Ouais parce que les titres j'en ai plein le cul. Comme j'en ai aussi plein le cul de me relire. Oui, c'est vulgaire. C'est drôle, parce que récemment je me suis souvenu à quel point j'étais fan de la vie de quelqu'un d'autre. Non pas que je le jalouse, que j'aurais voulu avoir ce qu'il a ou quoi que ce soit... Mais, vu de l'extérieur, j'aurais voulu être ce qu'il a été jusqu'à présent. Au niveau psychologique, s'entend. Car j'ai toujours eu cette impression de force, de prestance, d'assurance, alors que moi-même ne suis qu'en permanence dans le doute, dans le déni de ce que je suis au plus profond. En le regardant, simplement en photo, ça me renvoie à moi-même, mes choix, mes interrogations, mes questions existentielles. L'impression que tout ce que tu fais c'est de la merde et que tu n'as rien accompli, tu connais ? Merde, à se demander pourquoi je suis finalement comme je suis... Se servir de ces faiblesses comme d'une force c'est très bien, mais rencontrer ses faiblesses et se les prendre en pleine face, c'est une situation délicate à gérer. En réalité, impossible pour moi, comme si j'avais projeté loin cette idée de les affronter pour de bon. Malgré tout, je n'ai pas peur de grand chose au final, et c'est aussi ça qui est très inquiétant. A quoi bon subir ce genre de tracas et d'inquiétude si, au final, j'en ai rien à foutre ? Dès le départ, j'avais déjà l'impression d'avoir tout raté, ça n'est pas maintenant que ça va changer. A ma mort, j'aurais toujours cette impression de malaise constant que j'essaye de voiler, au milieu de cette vie de merde qui ne me correspond pas du tout au final mais dans laquelle j'ai poussé, et que je ne peux donc renier. Une tristresse qui ne peut que confirmer ce que je pense au quotidien : c'est pourri, je n'aime pas ça mais il n'y a pas grand chose à y faire. Merci pour tout putain.

Ce mal être est assez merveilleux : sans réelle source de problématique, enfin à part d'ordre mental, car finalement qui suis-je pour me plaindre ? Ouais, il y a bien pire de par le monde, c'est cool. Mais le souci est plus profond, indescriptible. J'arrive pas à comprendre moi-même et je rencontre finalement personne qui veuille vraiment creuser le sujet. C'est fondamentalement triste, et humainement désert. Je n'en veux à personne, je me cherche simplement constamment. On a le droit de mettre deux adverbes à la suite ? Ca s'appelle des adverbes ces merdes ? J'ai toujours détesté ce genre de truc, mais comme je dis tout ce qui me passe par la tête ce soir ça n'a aucune importance.
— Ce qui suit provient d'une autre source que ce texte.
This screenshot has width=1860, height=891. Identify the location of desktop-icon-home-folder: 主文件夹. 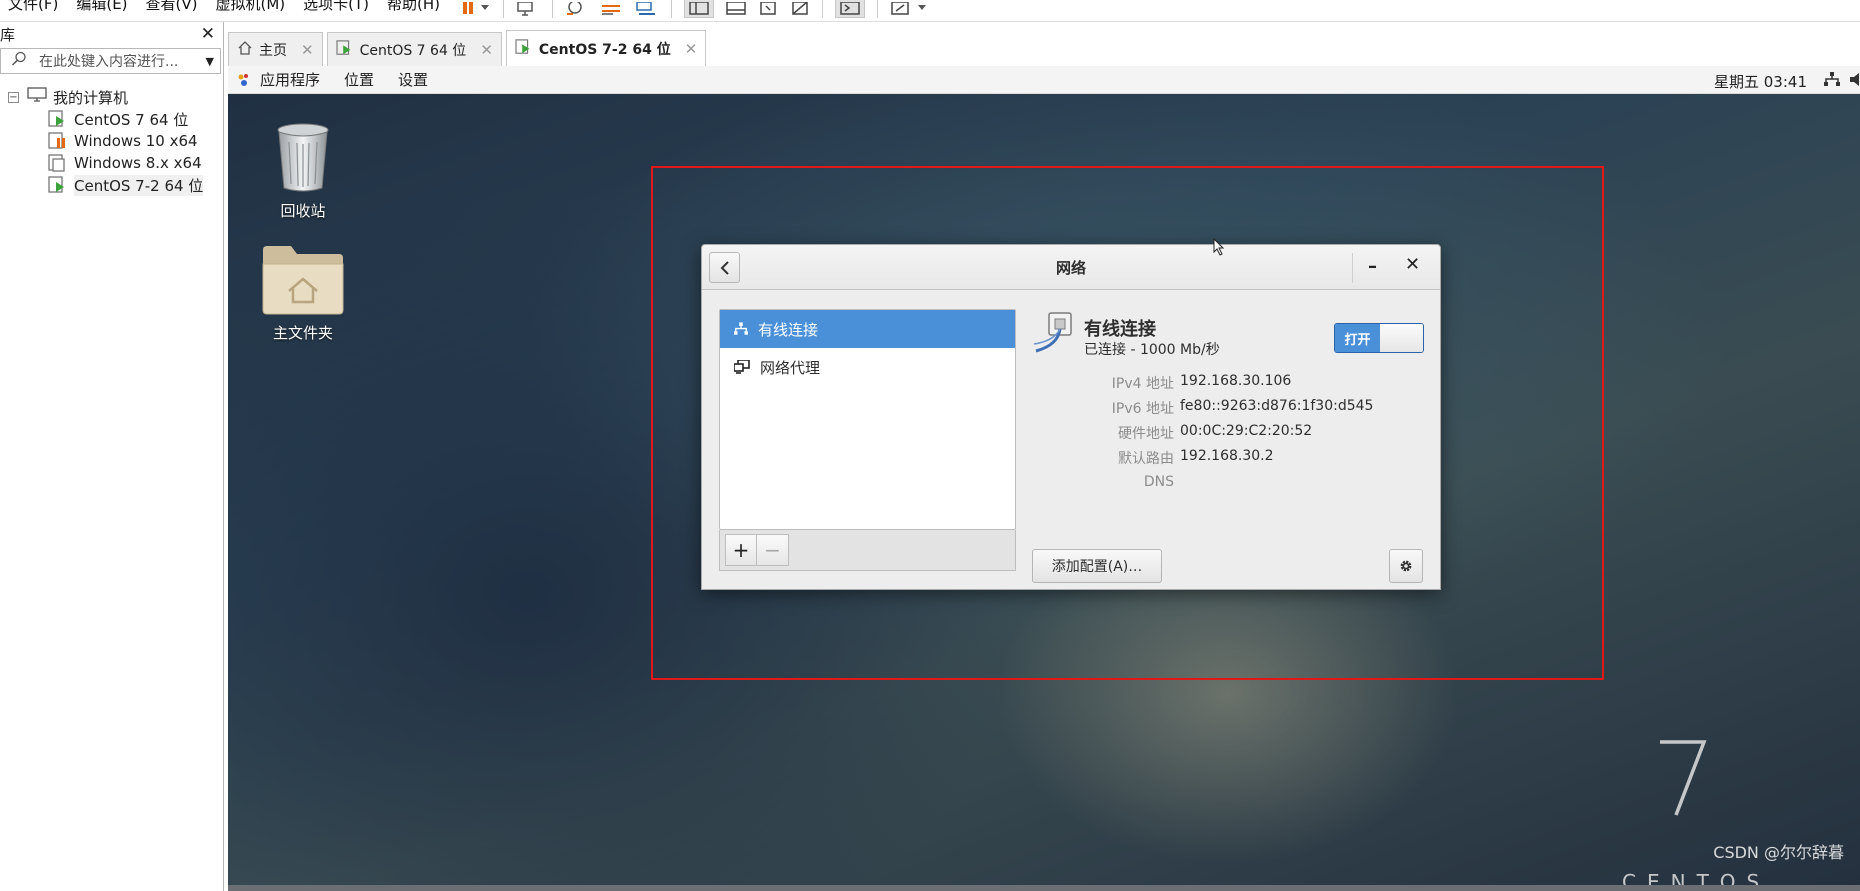
(303, 294).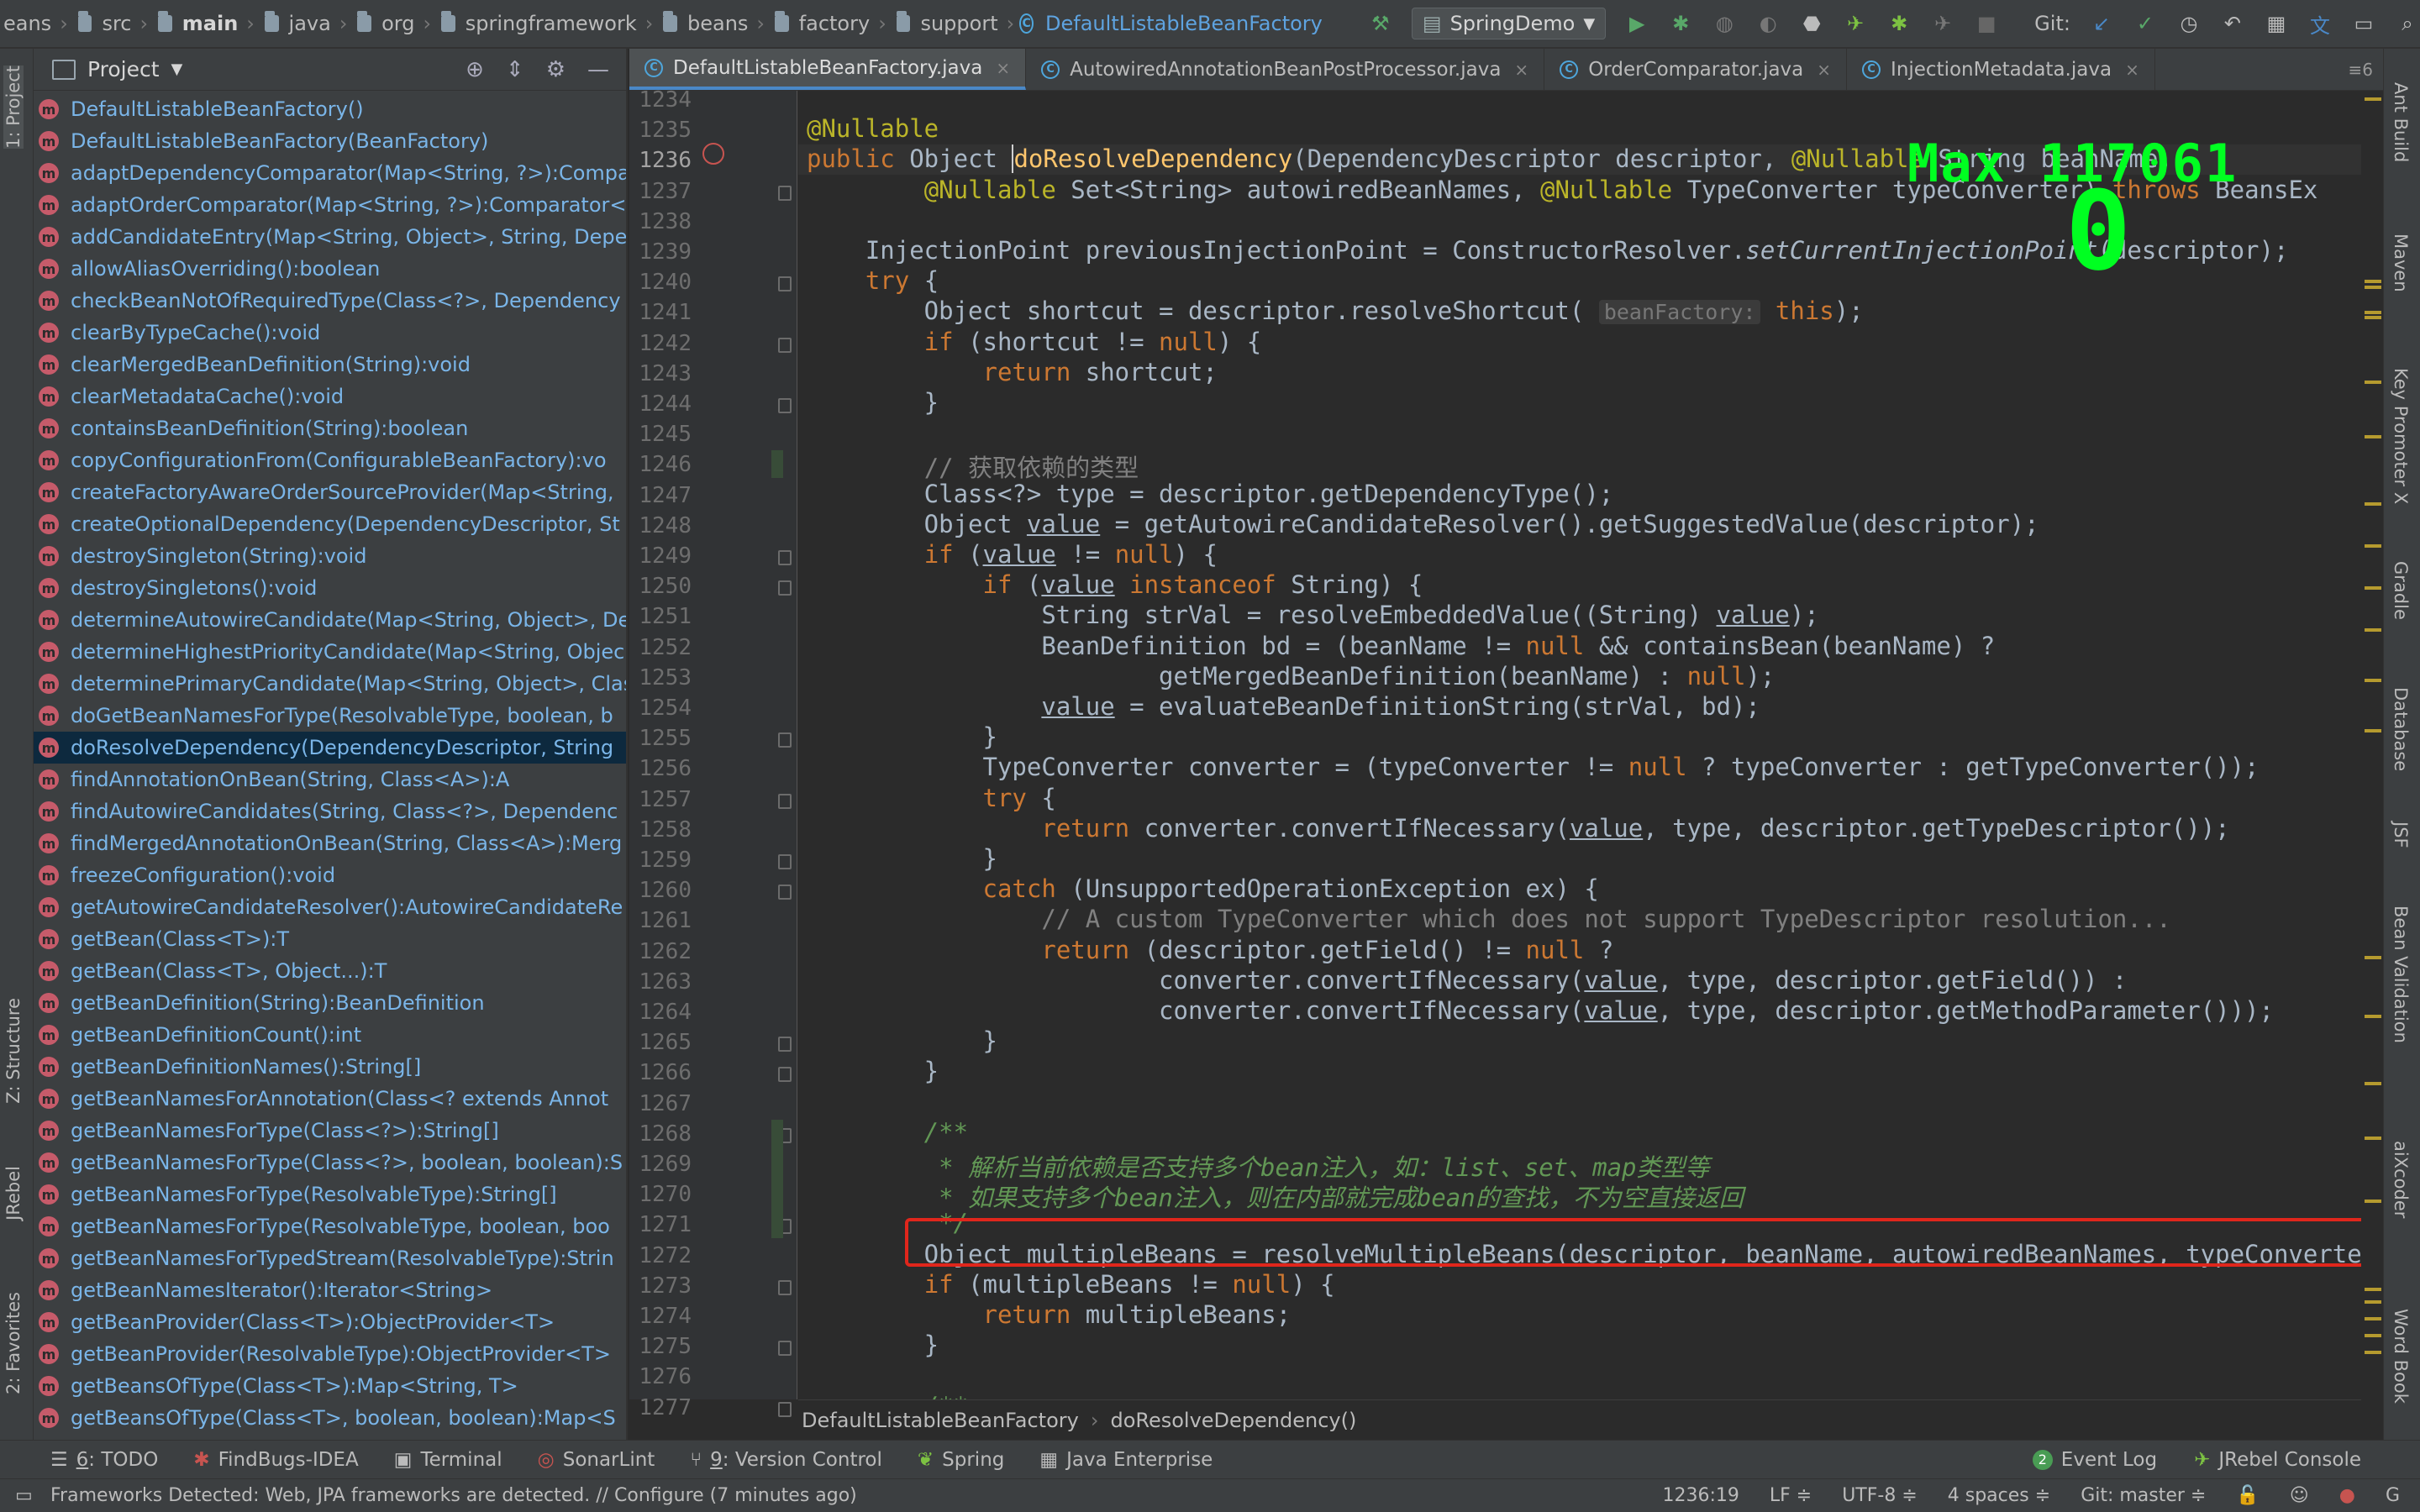 This screenshot has height=1512, width=2420. Describe the element at coordinates (330, 269) in the screenshot. I see `method-list-item: m allowAliasOverriding():boolean` at that location.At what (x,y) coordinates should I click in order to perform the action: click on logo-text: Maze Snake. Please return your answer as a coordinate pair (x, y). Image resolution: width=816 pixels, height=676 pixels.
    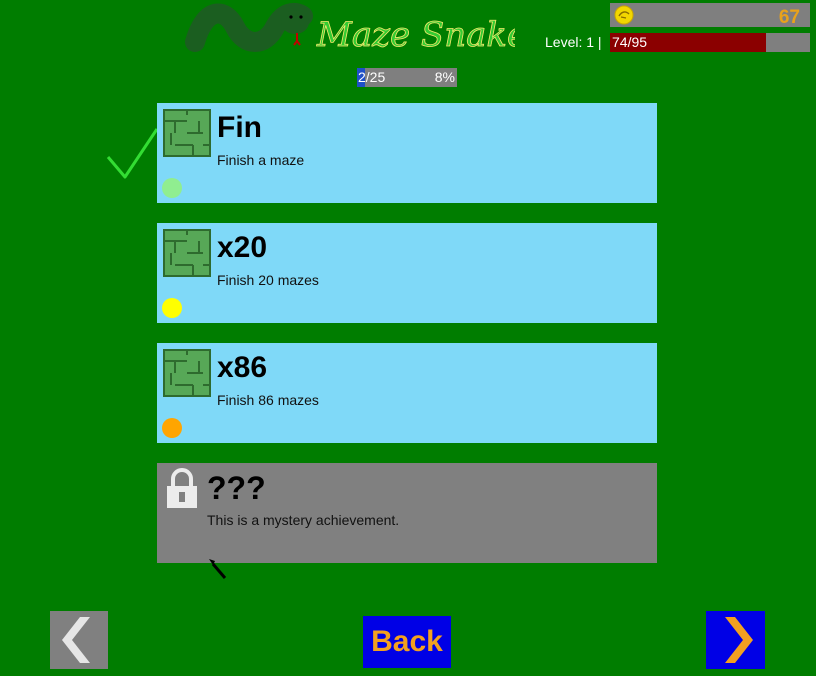
    Looking at the image, I should click on (416, 35).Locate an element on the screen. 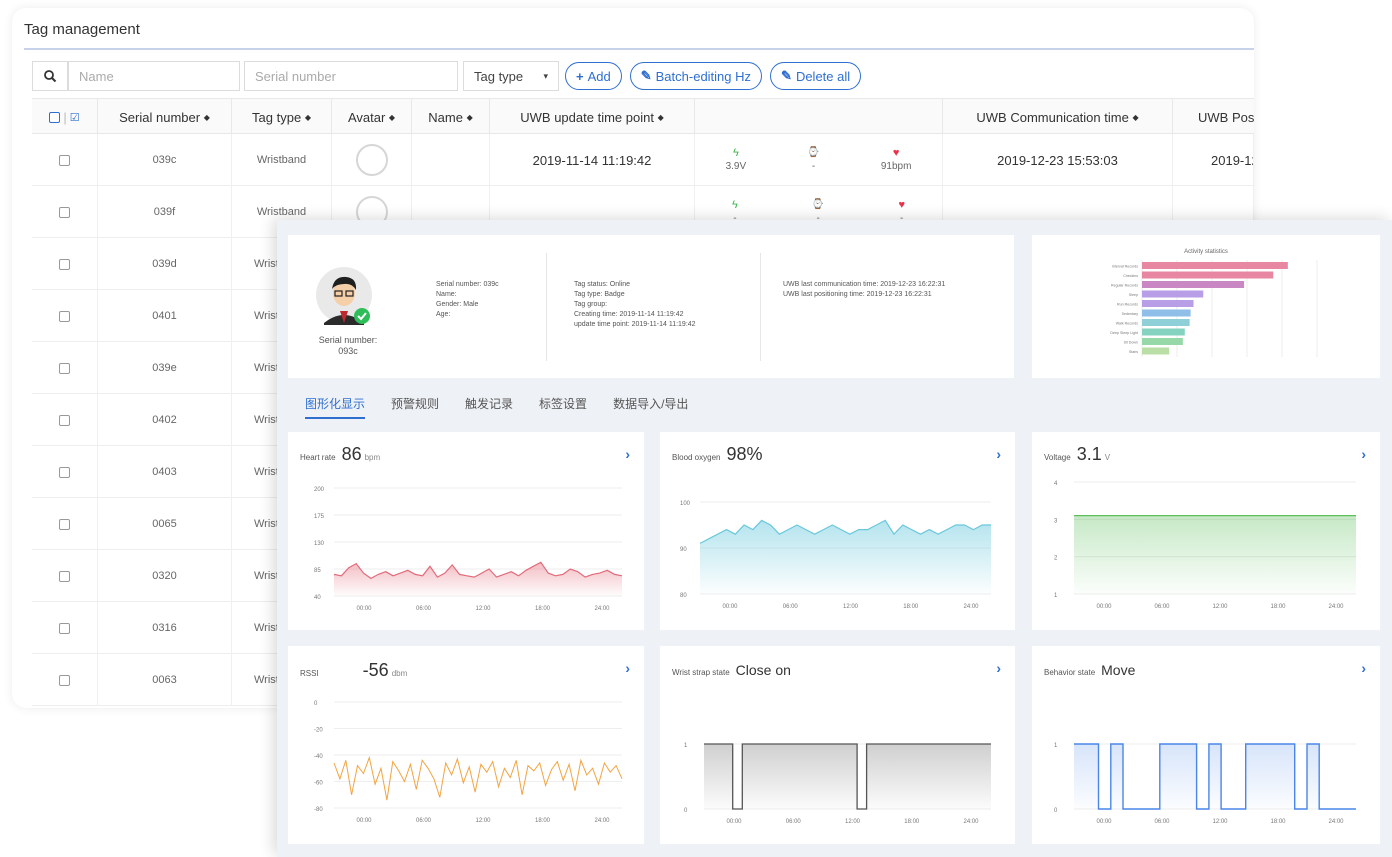 The height and width of the screenshot is (857, 1392). mini-chart-title: Activity statistics is located at coordinates (1206, 252).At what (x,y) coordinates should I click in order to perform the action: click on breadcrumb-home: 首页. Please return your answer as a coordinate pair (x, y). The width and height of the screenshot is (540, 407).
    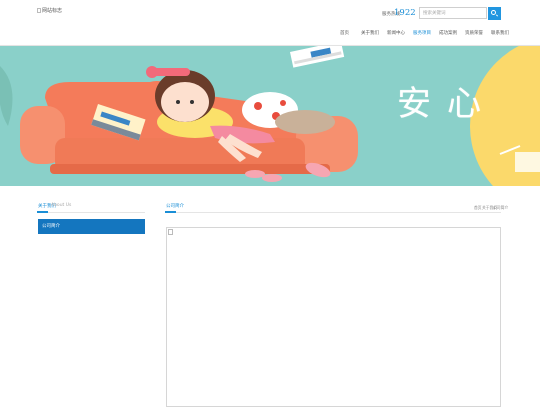
    Looking at the image, I should click on (478, 208). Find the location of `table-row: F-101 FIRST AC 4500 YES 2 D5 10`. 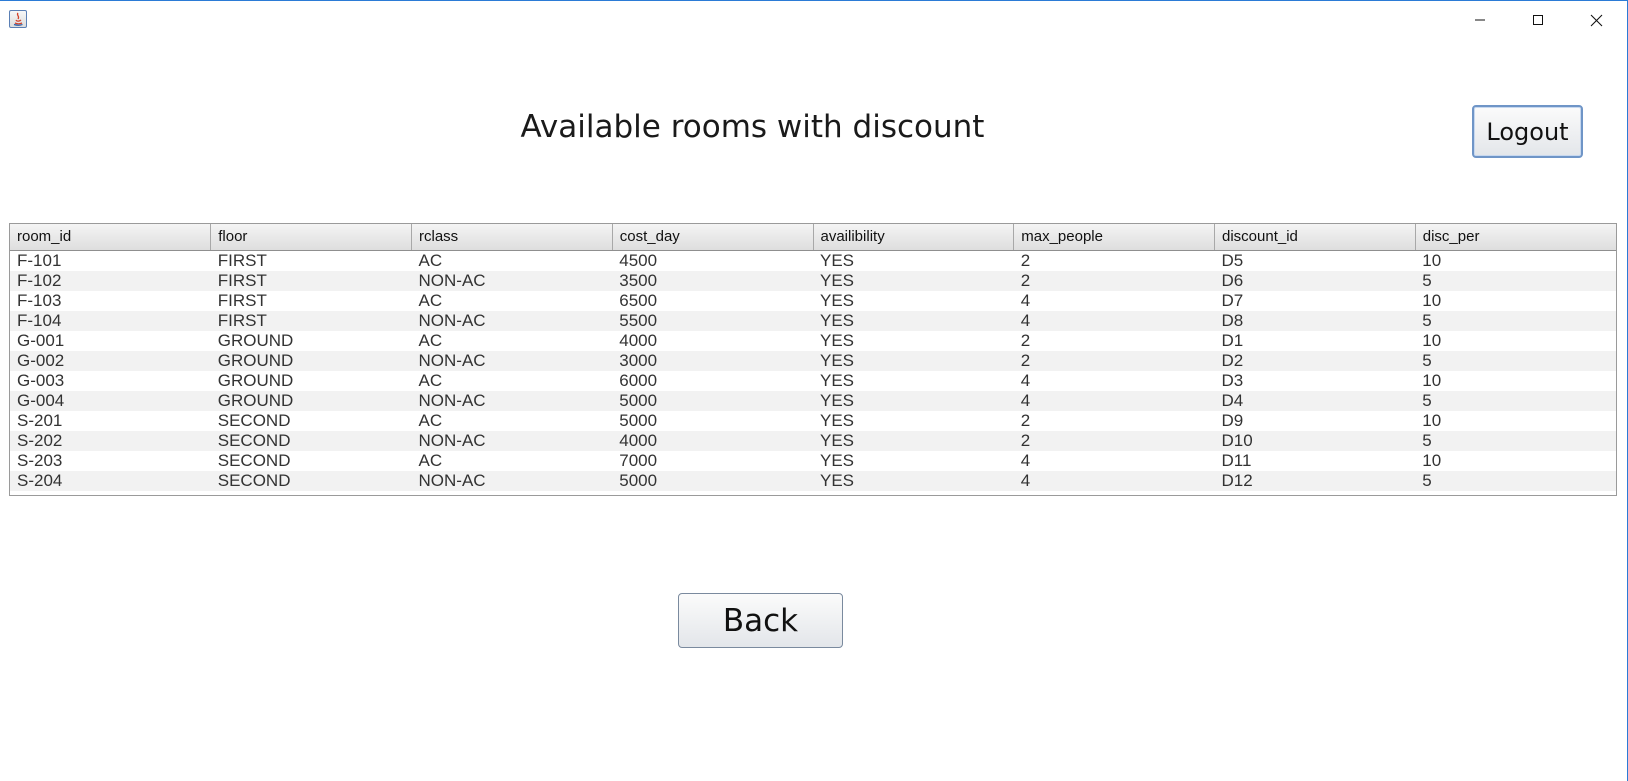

A quoi bon vouloir montrer à tout prix de la noblesse ? Le monde dans lequel nous vivons, nous, est tellement basé sur le paraître, c'est d'une tristesse monumentale. J'aurais jamais cru que j'écouterai au hasard de la musique qui collerait parfaitement à mon état d'esprit actuel. C'est magnifique. C'est, du coup, contradictoire. Acquérir, ça craint. Plus je vis, plus je déteste ce qui m'entoure. Et plus je déteste les gens, sans réelle logique. Il me font pas peur, j'ai juste pas envie de m'approcher d'eux. Je demande même pas de réponse ici, d'ailleurs j'attends aucun réconfort ni aucune compassion, je trouverais ça tout aussi merdique. La vie, c'est juste ça ? Quelle déception ahaha. C'est quand même marrant de se détester à tel point qu'on est jamais réellement soi-même. On peut pas être soi-même. D'ailleurs, finalement, peut-on vraiment savoir QUAND on est vraiment soi-même ? Serait-ce juste un moment où on "se fait passer pour" ? Je me rencontrerai, je me détesterai. Ca tombe bien, je suis pas loin de cette réalité-là dans le présent.